Dataset entries:
________________________________________

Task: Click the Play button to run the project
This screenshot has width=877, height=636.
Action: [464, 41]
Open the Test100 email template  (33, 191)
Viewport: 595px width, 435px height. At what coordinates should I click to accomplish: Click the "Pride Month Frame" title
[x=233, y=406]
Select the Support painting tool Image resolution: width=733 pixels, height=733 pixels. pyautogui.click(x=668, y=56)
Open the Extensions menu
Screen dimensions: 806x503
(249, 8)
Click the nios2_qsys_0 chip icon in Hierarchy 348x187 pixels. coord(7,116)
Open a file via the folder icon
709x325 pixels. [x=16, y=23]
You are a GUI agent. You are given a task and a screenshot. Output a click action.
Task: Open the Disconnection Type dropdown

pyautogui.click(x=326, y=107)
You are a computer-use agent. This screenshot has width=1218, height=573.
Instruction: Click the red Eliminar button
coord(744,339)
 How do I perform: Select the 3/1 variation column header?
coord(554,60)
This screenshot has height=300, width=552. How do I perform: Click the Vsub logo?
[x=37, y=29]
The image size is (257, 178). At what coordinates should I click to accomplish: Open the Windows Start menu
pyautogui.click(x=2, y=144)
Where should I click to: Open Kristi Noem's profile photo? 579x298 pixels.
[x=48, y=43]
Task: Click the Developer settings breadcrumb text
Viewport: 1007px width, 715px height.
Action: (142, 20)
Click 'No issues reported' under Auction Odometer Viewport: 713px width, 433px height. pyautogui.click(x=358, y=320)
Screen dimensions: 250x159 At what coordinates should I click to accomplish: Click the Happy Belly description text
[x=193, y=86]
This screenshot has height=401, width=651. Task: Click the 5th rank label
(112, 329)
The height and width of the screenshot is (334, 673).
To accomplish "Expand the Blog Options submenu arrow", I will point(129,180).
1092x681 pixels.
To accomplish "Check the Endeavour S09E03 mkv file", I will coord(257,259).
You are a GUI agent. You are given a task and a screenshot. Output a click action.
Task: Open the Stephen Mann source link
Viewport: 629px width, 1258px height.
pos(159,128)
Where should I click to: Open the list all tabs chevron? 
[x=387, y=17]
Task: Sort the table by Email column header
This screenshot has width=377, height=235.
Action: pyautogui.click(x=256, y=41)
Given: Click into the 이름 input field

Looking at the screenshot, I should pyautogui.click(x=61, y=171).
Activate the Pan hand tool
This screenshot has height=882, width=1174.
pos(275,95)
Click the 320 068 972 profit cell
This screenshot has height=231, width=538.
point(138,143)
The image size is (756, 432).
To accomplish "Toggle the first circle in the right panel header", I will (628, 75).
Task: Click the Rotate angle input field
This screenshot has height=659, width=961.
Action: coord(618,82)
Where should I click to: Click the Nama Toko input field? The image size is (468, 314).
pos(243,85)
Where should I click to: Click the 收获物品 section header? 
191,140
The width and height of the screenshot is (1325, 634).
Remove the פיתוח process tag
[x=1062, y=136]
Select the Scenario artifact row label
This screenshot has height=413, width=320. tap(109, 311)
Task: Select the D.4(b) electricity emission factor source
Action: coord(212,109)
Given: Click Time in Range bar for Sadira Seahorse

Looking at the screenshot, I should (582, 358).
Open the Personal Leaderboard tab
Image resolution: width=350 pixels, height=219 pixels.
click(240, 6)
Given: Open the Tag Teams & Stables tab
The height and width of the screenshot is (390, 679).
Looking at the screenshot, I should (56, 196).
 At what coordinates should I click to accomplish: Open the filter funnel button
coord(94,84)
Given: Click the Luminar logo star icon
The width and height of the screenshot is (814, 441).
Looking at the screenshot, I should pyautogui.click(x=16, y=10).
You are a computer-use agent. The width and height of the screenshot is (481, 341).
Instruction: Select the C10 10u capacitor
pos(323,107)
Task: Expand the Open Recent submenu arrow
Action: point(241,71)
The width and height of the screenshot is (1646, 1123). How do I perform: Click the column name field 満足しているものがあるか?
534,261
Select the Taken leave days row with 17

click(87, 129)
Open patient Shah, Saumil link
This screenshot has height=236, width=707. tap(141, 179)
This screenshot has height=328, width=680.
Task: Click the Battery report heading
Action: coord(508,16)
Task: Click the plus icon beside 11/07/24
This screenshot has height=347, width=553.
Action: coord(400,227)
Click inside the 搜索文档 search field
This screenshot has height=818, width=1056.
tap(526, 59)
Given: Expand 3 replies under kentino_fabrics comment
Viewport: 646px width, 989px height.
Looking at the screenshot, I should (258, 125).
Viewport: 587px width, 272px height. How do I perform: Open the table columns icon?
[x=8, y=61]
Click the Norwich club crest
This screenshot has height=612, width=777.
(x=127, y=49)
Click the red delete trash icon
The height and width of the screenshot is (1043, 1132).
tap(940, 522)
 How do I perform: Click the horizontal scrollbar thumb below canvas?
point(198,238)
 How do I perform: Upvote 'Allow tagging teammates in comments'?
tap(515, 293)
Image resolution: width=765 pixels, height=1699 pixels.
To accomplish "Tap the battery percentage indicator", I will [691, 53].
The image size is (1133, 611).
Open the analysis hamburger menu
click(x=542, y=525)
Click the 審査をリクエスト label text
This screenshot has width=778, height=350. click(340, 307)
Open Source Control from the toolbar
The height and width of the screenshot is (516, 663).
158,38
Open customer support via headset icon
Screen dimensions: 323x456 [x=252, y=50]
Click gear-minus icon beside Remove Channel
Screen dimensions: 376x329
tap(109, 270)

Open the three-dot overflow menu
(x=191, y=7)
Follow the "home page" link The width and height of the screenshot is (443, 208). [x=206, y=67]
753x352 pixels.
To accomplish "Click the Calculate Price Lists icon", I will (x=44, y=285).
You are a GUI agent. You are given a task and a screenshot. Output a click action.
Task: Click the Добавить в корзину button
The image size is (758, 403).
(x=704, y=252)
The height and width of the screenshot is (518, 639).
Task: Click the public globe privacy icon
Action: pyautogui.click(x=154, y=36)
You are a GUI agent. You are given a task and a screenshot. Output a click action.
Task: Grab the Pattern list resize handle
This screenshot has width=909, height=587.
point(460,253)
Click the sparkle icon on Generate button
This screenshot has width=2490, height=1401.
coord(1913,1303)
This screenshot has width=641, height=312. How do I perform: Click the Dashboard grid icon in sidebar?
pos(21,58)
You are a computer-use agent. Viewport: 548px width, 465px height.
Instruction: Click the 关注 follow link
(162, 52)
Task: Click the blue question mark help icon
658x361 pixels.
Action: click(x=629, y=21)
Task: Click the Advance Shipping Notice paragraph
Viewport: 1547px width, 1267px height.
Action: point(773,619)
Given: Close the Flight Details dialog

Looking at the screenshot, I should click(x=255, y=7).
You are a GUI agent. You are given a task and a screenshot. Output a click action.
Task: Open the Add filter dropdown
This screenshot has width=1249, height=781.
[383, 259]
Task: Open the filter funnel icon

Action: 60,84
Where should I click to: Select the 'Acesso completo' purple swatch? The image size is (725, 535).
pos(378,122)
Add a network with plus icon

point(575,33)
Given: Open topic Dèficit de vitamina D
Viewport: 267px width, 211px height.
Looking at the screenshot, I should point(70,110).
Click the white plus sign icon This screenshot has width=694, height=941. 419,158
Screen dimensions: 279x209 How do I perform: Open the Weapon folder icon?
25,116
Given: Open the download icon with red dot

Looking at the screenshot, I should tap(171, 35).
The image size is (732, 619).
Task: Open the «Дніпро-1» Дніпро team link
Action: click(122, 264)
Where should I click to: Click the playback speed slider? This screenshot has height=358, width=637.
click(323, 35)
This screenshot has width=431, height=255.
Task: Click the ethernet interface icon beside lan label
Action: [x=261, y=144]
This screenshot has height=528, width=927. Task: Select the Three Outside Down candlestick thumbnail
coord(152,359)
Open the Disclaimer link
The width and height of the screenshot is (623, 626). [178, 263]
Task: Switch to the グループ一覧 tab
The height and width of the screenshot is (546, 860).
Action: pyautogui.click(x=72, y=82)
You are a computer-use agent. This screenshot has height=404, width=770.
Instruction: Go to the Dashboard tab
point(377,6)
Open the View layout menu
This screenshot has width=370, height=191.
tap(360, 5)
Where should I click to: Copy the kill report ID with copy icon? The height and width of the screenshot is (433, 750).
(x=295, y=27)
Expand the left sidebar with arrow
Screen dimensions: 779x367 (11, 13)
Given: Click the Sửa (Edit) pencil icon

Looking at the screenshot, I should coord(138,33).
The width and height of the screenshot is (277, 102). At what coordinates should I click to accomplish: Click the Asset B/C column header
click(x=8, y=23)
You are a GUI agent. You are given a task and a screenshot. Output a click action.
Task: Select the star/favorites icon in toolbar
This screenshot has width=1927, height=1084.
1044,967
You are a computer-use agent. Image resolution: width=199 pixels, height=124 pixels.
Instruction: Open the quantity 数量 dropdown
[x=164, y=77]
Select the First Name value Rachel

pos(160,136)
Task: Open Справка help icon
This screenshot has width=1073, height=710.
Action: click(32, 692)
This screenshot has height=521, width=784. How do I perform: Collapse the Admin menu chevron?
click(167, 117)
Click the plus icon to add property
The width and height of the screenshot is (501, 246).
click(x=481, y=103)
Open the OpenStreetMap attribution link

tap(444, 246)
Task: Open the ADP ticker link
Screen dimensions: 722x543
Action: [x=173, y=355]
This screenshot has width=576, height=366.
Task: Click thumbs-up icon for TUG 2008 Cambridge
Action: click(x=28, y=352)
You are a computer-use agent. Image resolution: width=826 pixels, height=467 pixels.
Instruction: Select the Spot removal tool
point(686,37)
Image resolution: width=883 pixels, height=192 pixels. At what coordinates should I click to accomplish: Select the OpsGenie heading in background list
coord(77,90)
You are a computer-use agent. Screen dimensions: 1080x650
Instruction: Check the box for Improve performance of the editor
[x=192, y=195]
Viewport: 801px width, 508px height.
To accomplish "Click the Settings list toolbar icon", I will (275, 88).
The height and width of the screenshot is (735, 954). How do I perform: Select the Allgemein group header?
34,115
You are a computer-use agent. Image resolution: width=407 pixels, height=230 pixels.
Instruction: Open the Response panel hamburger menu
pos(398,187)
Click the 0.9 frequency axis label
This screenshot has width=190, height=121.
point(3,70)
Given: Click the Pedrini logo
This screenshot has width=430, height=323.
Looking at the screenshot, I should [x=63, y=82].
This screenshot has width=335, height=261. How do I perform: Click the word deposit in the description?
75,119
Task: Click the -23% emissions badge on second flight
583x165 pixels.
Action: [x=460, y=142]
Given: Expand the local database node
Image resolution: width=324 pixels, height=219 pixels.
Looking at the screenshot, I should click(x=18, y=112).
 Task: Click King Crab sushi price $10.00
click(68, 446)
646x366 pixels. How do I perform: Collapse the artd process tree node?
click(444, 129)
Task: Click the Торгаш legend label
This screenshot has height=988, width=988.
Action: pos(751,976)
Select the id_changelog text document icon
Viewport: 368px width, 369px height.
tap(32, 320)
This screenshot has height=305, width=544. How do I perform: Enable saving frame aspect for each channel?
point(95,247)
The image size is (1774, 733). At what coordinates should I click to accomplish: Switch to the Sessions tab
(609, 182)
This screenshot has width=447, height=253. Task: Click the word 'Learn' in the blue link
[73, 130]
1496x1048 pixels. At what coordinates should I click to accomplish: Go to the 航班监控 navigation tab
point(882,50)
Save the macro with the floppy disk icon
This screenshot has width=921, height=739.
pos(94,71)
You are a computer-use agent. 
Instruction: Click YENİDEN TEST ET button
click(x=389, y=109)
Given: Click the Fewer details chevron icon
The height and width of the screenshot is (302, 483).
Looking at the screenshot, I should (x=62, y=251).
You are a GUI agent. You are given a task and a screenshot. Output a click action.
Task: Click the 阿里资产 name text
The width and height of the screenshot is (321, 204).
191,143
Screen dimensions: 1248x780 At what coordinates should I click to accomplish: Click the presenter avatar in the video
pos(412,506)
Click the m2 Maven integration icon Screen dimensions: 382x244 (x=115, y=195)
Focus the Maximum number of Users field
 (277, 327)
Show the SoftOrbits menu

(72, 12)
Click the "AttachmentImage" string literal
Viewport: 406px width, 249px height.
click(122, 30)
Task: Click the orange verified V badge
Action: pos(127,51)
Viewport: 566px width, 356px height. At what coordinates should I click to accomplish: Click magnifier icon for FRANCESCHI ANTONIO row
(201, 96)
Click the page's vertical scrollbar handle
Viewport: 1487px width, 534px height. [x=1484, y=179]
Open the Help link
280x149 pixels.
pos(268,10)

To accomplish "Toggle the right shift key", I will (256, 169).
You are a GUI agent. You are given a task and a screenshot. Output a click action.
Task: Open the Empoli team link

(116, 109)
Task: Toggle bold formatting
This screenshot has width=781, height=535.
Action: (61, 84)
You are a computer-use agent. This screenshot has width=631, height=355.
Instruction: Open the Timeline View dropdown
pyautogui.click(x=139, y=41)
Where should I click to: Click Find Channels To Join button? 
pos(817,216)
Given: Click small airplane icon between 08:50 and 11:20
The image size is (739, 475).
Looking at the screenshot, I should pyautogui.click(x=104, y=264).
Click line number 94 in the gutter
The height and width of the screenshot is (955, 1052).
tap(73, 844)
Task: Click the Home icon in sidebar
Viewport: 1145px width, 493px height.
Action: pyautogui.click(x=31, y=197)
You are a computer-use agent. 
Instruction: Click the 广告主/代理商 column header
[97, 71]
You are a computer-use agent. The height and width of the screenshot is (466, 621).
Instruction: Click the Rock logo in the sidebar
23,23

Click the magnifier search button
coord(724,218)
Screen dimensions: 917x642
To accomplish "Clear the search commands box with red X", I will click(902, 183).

________________________________________

= Exercise brief =
Start at the first line of the data above. Stop after the line containing "Open the Test100", reproducing each line exactly and adding nothing.

= Written answer =
Task: Click the Play button to run the project
This screenshot has width=877, height=636.
Action: [464, 41]
Open the Test100 email template  (33, 191)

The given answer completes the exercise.